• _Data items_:
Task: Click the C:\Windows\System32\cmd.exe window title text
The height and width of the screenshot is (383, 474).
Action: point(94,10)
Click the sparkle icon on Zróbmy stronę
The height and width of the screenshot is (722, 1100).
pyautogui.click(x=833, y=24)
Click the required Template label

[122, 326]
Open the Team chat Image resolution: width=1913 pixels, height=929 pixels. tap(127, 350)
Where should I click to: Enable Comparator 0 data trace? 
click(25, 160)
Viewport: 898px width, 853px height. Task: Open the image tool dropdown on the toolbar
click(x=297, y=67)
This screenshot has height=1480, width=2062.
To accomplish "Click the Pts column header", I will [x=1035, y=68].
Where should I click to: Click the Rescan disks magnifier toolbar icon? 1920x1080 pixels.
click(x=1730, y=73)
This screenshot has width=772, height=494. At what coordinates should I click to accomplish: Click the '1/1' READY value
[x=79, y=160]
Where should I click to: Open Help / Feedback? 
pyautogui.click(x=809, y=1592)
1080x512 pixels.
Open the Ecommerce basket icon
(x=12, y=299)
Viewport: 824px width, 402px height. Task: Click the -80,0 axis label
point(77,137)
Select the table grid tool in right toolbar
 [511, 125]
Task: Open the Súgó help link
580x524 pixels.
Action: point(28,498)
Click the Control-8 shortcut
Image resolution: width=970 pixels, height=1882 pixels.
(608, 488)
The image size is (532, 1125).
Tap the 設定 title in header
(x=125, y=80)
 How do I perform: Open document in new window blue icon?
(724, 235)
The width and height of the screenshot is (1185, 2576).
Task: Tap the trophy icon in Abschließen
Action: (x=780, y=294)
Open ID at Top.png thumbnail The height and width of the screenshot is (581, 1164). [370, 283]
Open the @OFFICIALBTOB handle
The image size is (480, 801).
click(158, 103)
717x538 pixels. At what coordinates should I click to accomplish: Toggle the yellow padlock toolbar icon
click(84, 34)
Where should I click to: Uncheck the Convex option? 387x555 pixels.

• _Directive_: Copy each of the entries above word for word, one line at a time.

• _Answer for the task_:
Task: Click the C:\Windows\System32\cmd.exe window title text
The height and width of the screenshot is (383, 474).
Action: point(94,10)
Click the sparkle icon on Zróbmy stronę
The height and width of the screenshot is (722, 1100).
pyautogui.click(x=833, y=24)
Click the required Template label

[122, 326]
Open the Team chat Image resolution: width=1913 pixels, height=929 pixels. tap(127, 350)
Where should I click to: Enable Comparator 0 data trace? 
click(25, 160)
Viewport: 898px width, 853px height. Task: Open the image tool dropdown on the toolbar
click(x=297, y=67)
This screenshot has height=1480, width=2062.
To accomplish "Click the Pts column header", I will [x=1035, y=68].
Where should I click to: Click the Rescan disks magnifier toolbar icon? 1920x1080 pixels.
click(x=1730, y=73)
This screenshot has width=772, height=494. At what coordinates should I click to accomplish: Click the '1/1' READY value
[x=79, y=160]
Where should I click to: Open Help / Feedback? 
pyautogui.click(x=809, y=1592)
1080x512 pixels.
Open the Ecommerce basket icon
(x=12, y=299)
Viewport: 824px width, 402px height. Task: Click the -80,0 axis label
point(77,137)
Select the table grid tool in right toolbar
 [511, 125]
Task: Open the Súgó help link
580x524 pixels.
Action: point(28,498)
Click the Control-8 shortcut
Image resolution: width=970 pixels, height=1882 pixels.
(608, 488)
The image size is (532, 1125).
Tap the 設定 title in header
(x=125, y=80)
 How do I perform: Open document in new window blue icon?
(724, 235)
The width and height of the screenshot is (1185, 2576).
Task: Tap the trophy icon in Abschließen
Action: (x=780, y=294)
Open ID at Top.png thumbnail The height and width of the screenshot is (581, 1164). [370, 283]
Open the @OFFICIALBTOB handle
The image size is (480, 801).
click(158, 103)
717x538 pixels. At what coordinates should I click to accomplish: Toggle the yellow padlock toolbar icon
click(84, 34)
Where should I click to: Uncheck the Convex option? 387x555 pixels.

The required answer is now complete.